Translate the following sentence from the Easter post below into Spanish: "Today is Easter, a day to contemplate and anticipate resurrection."

◆ **Excerpted passage**:
————————

Saturday, April 7, 2007

Resurrection

Today, no talk of sin, no lengthy screeds about injustice. Today is Easter, a day to contemplate and anticipate resurrection.

Well, how about less talk of sin and injustice. It would be difficult to fully contemplate and anticipate resurrection without considering sin and injustice, for destruction is the context for resurrection.

One of the key expository histories in Christianity is the life, ministry, capture, torture, death, descent into hell, and subsequent resurrection of Jesus Christ. Though sectarian arguing over the details and meanings and what if's and maybe's have divided Christians for centuries, the story continues to resonate, to be told year after year.

Over those years, and from sect to sect, Christ's descent into hell has varied in significance and meaning, ranging from a hastely chanted phrase in a statement of faith, to a rich story of freeing the patriarchs from the outermost realms of hell.

Recently, I read post to post all the way through a long, and at times tedious, argument about the factuality of Christ's resurrection, triggered by an essay about the value of the event as metaphor. Over and over again, people did their best to frame it as an either/or scenario. Either the resurrection is factual, or it is metaphorical.

As if something cannot be both at once.

In this life, despite what any theologian or layperson or clergy or scientist declares, we humans cannot actual prove beyond even a reasonable doubt, that the resurrection was or was not factual. That would require time-travel. The best we can do is opine based on what we know and believe.

————————

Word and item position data
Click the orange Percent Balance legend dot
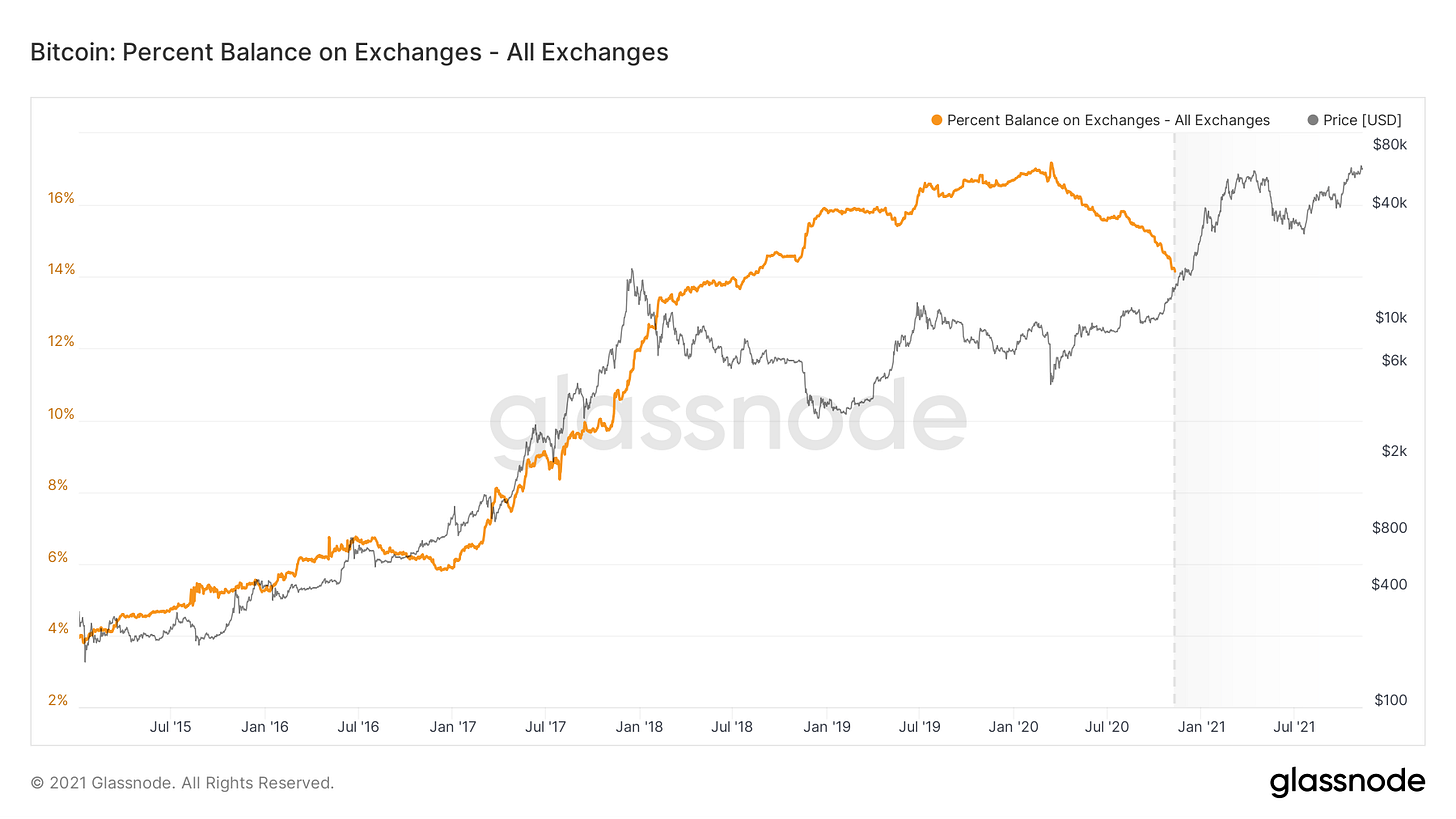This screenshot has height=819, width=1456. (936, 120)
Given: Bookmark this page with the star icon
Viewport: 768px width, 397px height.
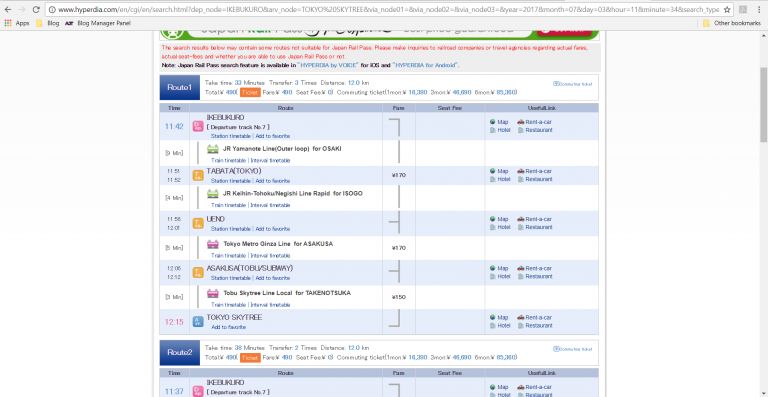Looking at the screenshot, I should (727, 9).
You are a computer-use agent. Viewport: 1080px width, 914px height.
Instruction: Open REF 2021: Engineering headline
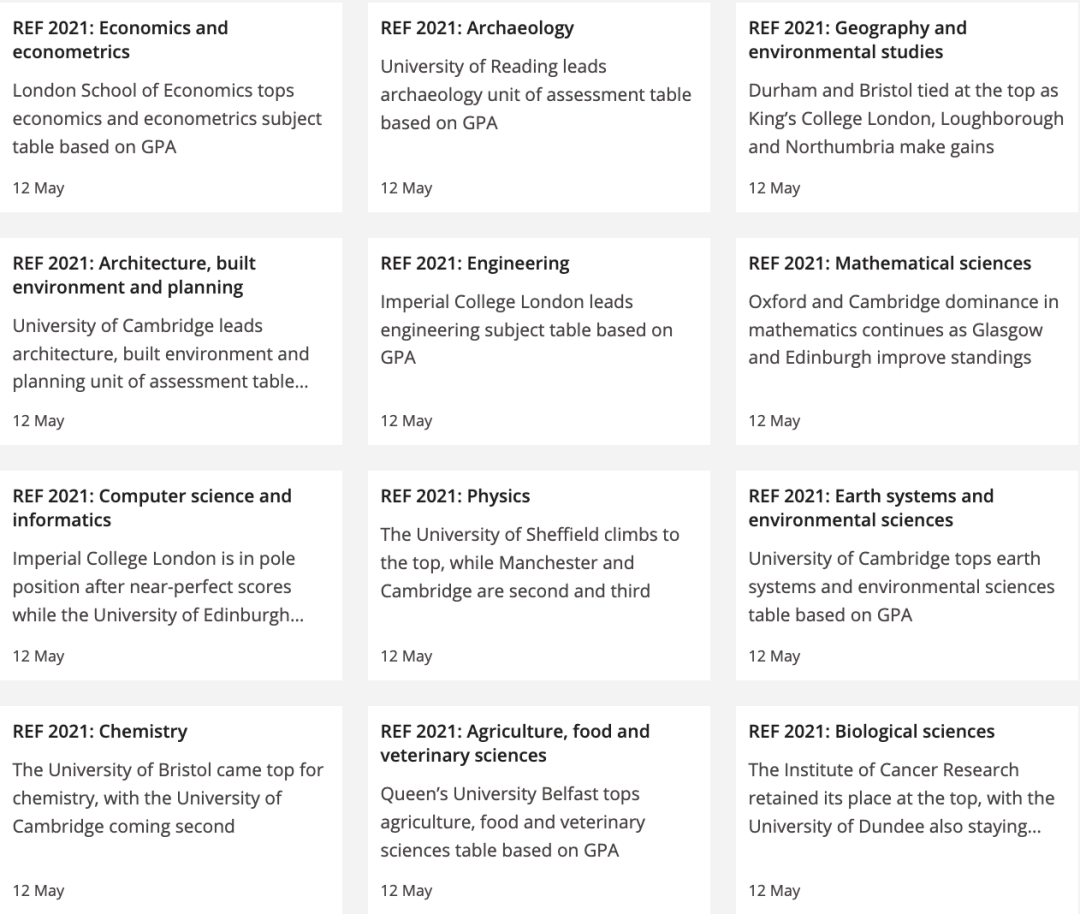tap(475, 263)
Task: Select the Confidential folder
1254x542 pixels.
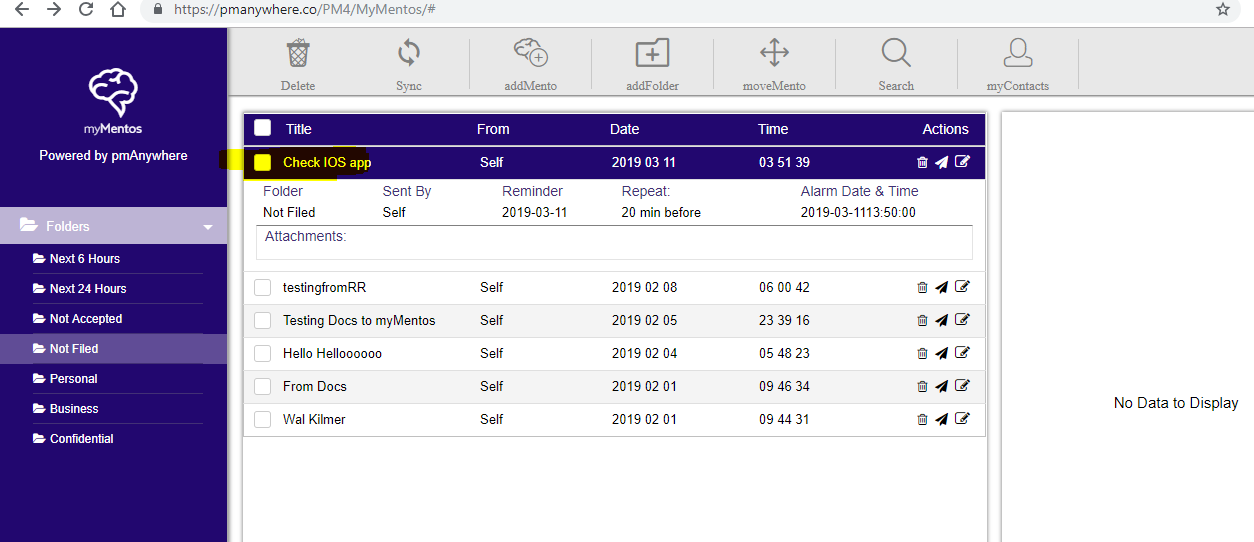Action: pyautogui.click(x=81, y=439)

————————

◆ **Expected output**: Hoy es Pascua, un día para contemplar y anticipar la resurrección.